*Set task*. Write out the saved entries again, swapping each "Viewport" for "Window" and leaving everything else as it is.

Saved entries:
····················

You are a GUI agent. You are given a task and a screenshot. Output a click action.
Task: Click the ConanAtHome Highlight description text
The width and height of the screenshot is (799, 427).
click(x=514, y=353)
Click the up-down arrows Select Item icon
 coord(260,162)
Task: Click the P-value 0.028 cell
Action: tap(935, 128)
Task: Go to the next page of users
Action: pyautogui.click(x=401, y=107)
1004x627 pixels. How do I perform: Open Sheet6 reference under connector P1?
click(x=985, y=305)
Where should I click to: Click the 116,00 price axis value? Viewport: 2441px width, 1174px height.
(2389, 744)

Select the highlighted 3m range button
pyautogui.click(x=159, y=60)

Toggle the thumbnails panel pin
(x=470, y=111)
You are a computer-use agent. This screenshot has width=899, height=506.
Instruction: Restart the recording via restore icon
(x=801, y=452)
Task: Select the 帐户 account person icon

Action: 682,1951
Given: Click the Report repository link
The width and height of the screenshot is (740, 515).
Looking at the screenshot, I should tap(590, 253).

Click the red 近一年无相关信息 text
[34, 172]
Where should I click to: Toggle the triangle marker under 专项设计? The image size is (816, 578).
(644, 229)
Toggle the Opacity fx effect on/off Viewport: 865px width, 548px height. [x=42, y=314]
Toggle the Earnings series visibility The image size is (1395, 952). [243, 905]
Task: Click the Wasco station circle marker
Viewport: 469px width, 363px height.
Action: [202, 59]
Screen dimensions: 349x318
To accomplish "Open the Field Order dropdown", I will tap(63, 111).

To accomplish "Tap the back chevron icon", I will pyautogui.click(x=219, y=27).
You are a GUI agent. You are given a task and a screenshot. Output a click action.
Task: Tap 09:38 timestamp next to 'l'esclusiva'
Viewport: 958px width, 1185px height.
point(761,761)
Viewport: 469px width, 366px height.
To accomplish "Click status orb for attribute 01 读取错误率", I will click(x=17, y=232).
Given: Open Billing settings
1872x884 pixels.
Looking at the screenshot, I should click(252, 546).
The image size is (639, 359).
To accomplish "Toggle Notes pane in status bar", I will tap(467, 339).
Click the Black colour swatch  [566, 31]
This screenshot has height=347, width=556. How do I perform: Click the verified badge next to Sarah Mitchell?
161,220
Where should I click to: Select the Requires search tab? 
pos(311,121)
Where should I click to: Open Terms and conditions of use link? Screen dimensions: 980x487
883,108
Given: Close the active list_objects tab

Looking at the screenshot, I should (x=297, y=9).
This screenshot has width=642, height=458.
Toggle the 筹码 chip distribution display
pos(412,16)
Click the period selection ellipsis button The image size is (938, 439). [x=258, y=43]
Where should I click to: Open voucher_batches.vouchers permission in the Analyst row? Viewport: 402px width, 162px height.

····················

*Answer to this task*.
You are a GUI agent. You are given a task and a screenshot. Output a click action.
Task: Click the ConanAtHome Highlight description text
The width and height of the screenshot is (799, 427).
click(x=514, y=353)
Click the up-down arrows Select Item icon
 coord(260,162)
Task: Click the P-value 0.028 cell
Action: tap(935, 128)
Task: Go to the next page of users
Action: pyautogui.click(x=401, y=107)
1004x627 pixels. How do I perform: Open Sheet6 reference under connector P1?
click(x=985, y=305)
Where should I click to: Click the 116,00 price axis value? Window: 2441px width, 1174px height.
(2389, 744)

Select the highlighted 3m range button
pyautogui.click(x=159, y=60)

Toggle the thumbnails panel pin
(x=470, y=111)
You are a computer-use agent. This screenshot has width=899, height=506.
Instruction: Restart the recording via restore icon
(x=801, y=452)
Task: Select the 帐户 account person icon

Action: 682,1951
Given: Click the Report repository link
The width and height of the screenshot is (740, 515).
Looking at the screenshot, I should tap(590, 253).

Click the red 近一年无相关信息 text
[34, 172]
Where should I click to: Toggle the triangle marker under 专项设计? The image size is (816, 578).
(644, 229)
Toggle the Opacity fx effect on/off Window: 865px width, 548px height. [x=42, y=314]
Toggle the Earnings series visibility The image size is (1395, 952). [243, 905]
Task: Click the Wasco station circle marker
Window: 469px width, 363px height.
Action: [202, 59]
Screen dimensions: 349x318
To accomplish "Open the Field Order dropdown", I will tap(63, 111).

To accomplish "Tap the back chevron icon", I will pyautogui.click(x=219, y=27).
You are a GUI agent. You are given a task and a screenshot. Output a click action.
Task: Tap 09:38 timestamp next to 'l'esclusiva'
Window: 958px width, 1185px height.
point(761,761)
Window: 469px width, 366px height.
To accomplish "Click status orb for attribute 01 读取错误率", I will click(x=17, y=232).
Given: Open Billing settings
1872x884 pixels.
Looking at the screenshot, I should click(252, 546).
The image size is (639, 359).
To accomplish "Toggle Notes pane in status bar", I will tap(467, 339).
Click the Black colour swatch  [566, 31]
This screenshot has height=347, width=556. How do I perform: Click the verified badge next to Sarah Mitchell?
161,220
Where should I click to: Select the Requires search tab? 
pos(311,121)
Where should I click to: Open Terms and conditions of use link? Screen dimensions: 980x487
883,108
Given: Close the active list_objects tab

Looking at the screenshot, I should (x=297, y=9).
This screenshot has width=642, height=458.
Toggle the 筹码 chip distribution display
pos(412,16)
Click the period selection ellipsis button The image size is (938, 439). [x=258, y=43]
Where should I click to: Open voucher_batches.vouchers permission in the Analyst row? Window: 402px width, 162px height.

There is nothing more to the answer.